The “royal law” (Thou shalt love thy neighbor as thyself), is, in a sense, the king of all laws. It spells out in a few concise words the sum and essence of the whole second table of the Ten Commandments. Paul enumerates many of the Ten Commandments in Romans 13:9, and then says, “And if there be any other commandment, it is briefly comprehended in this saying, Thou shalt love thy neighbor as thyself.” And if we really love our neighbor, we will not do him harm. We will not deprive him of his wife (adultery), nor his life (killing), nor his property (stealing), nor his good name (bearing false witness). To love another—is to fulfill the law—because one who loves is really keeping all the law.

Verse 9 says, “But if ye have respect of persons, ye commit sin, and are convinced of the law as transgressors.” Being partial toward persons is not just a breach of good manners! It is sin. One who is partial toward the rich, stands convicted as a lawbreaker. Yet in many churches today, we find a tendency toward showing leniency toward the prominent. These are often the ones elected to offices and assigned responsibilities. One who is potentially a good financial giver is catered to because of his wealth. He is placed on boards and committees—not because of his spirituality, but because of his ability to give. When our Lord chose men, for the most part, He chose men who were limited in this world’s goods.

In verses 10-11 James explains how an act of favoritism makes a person a lawbreaker. To violate the Law at any one point is not to violate that one commandment only. The Law is essentially one unit, and when one commandment is broken, the entire law of God has been flouted. James says, “For whosoever shall keep the whole law, and yet offend in one point, he is guilty of all. For he that said, ‘Do not commit adultery, said also, Do not kill. Now if thou commit no adultery, yet if thou kill, thou art become a transgressor of the law.'”

The Jews often looked upon the Mosaic Law as being made up of many detailed requirements, and they believed that strict obedience in one part made up for only partial compliance in another part. James says that such an idea is a false philosophy. One does not have to disobey every law in order to become a lawbreaker. If I steal money from my boss—I’m guilty. I can’t plead “not guilty” just because I have never committed a murder.

Verse 10 does not mean that one sin is as bad as another sin. James is not dealing with the extent and degree of sin, but with its reality. Some sins are obviously more wicked in the sight of God than others are. (The Stoics of the First Century used to say that the theft of a penny was just as bad as killing one’s parents). But obviously, an isolated failure to show kindness is not worthy of the same punishment as is the willful deliberate murder. Those in Thessalonica who refused to work were guilty of disobedience to God—they sinned—but they were simply not to eat. Those in Corinth who practiced gross immorality (living immorally with a step-mother) were to be excommunicated from the church and placed into the realm of Satan.

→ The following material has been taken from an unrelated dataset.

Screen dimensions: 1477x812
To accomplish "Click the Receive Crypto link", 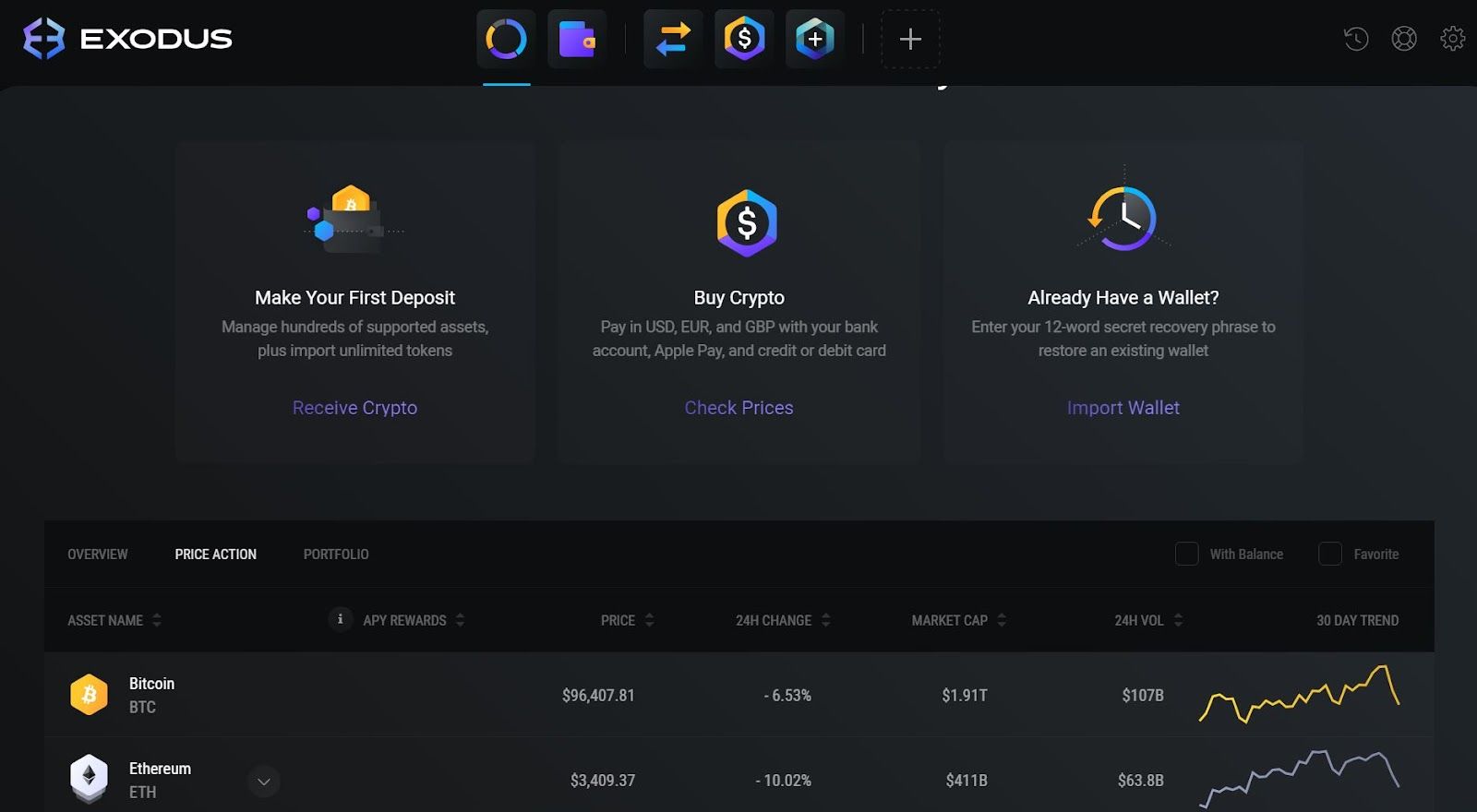I will coord(354,408).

But to break one law makes a person a “lawbreaker”—to show partiality is to break the law of God.

We are instructed in verses 12-13: “So speak ye, and so do, as they that shall be judged by the law of liberty. For he shall have judgment without mercy, that hath shown no mercy; and mercy rejoiceth against judgment.” The “law of liberty” is a reference to the Gospel (as it stands in contrast to the Law of Moses). Through faith in Jesus Christ we are justified (set free from the penalty of sin), and thus one who responds to the Gospel message is freed from slavery to Satan and is liberated from sin’s guilt. And so the Gospel is certainly a law of liberty.

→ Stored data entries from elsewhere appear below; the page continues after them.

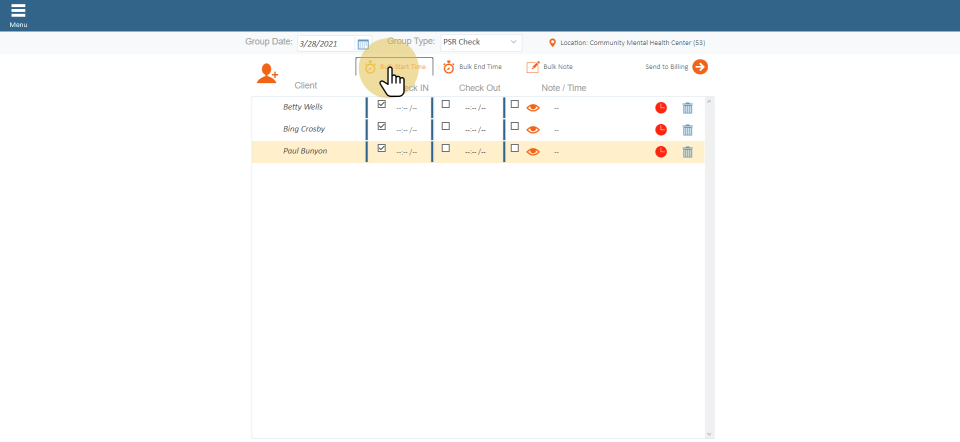Open the hamburger Menu
The height and width of the screenshot is (442, 960).
(18, 14)

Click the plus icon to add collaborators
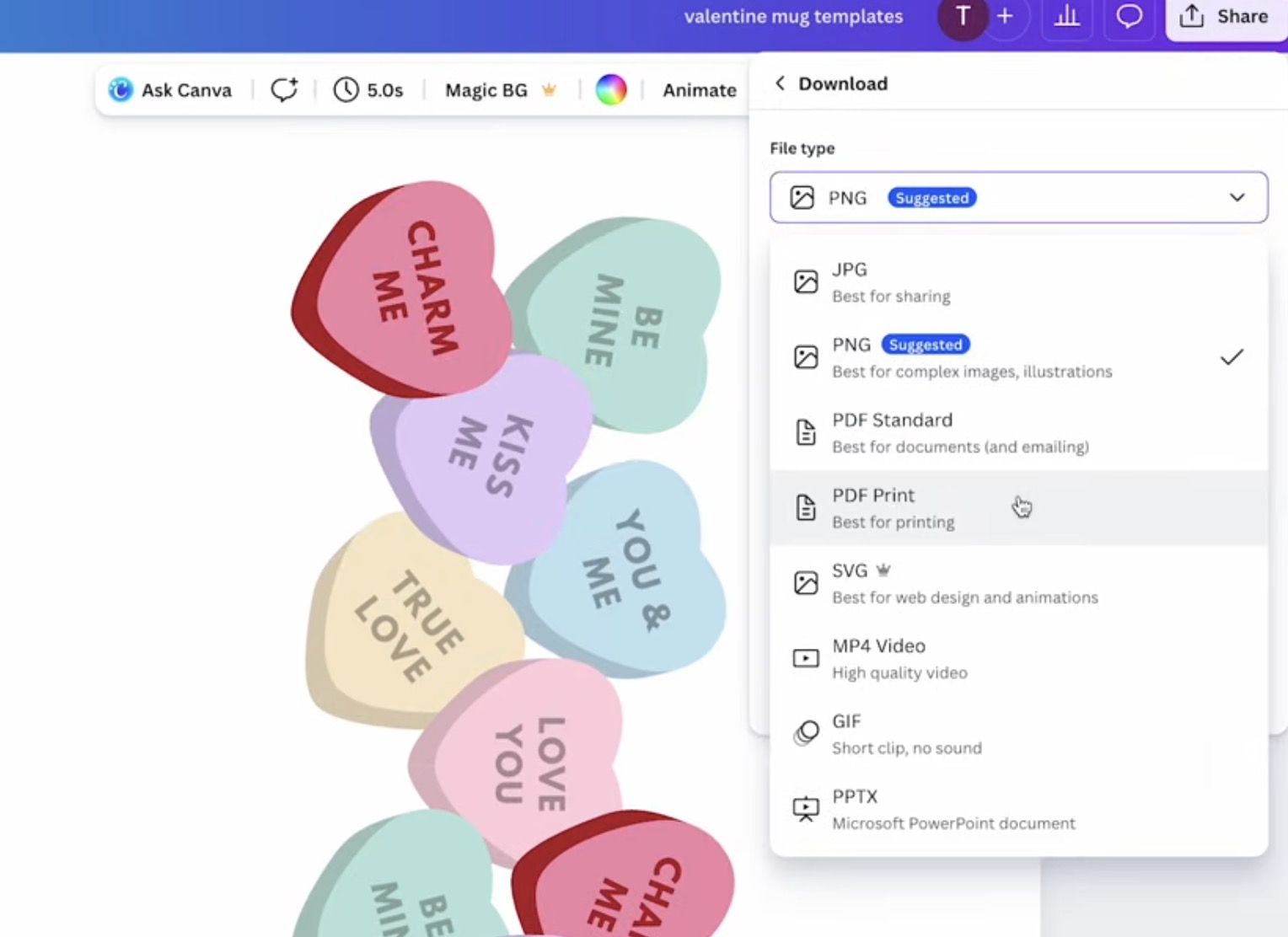click(1005, 17)
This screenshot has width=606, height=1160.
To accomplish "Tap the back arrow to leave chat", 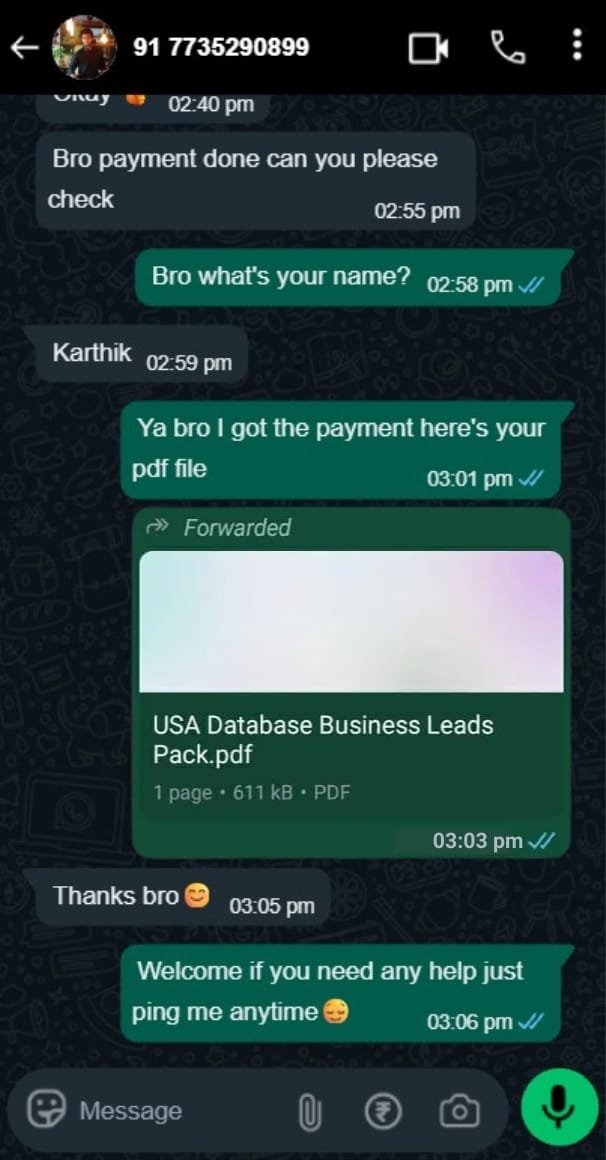I will tap(24, 48).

To “show mercy” is to show kindness in excess of what may be rightfully expected of us. Someone has transgressed against us, and we are in a position to get even with that person. What should we do? We should strive to return good for evil. That is mercy.

James says that when we fail to show compassion on our fellow men, we prove ourselves to be utterly destitute of Christian character. And more than that, if we fail to show mercy toward others—no mercy will be shown toward us in the day of judgment. Yet there were some in the early church, who, instead of showing mercy toward the man dressed in shabby clothes, were practicing cruel discrimination.

The point of the first thirteen verses in the second chapter of James, then, is that no distinction must be made between people who are prominent and those who are not so prominent. There is, of course, a place for social differences. There are people who show no desire to rise above their present level. They care nothing for accomplishment or success. They live month after month without any attempt to improve their condition. But social differences—even though they exist (sometimes by people’s own choice)—do not give us a right to show favoritism.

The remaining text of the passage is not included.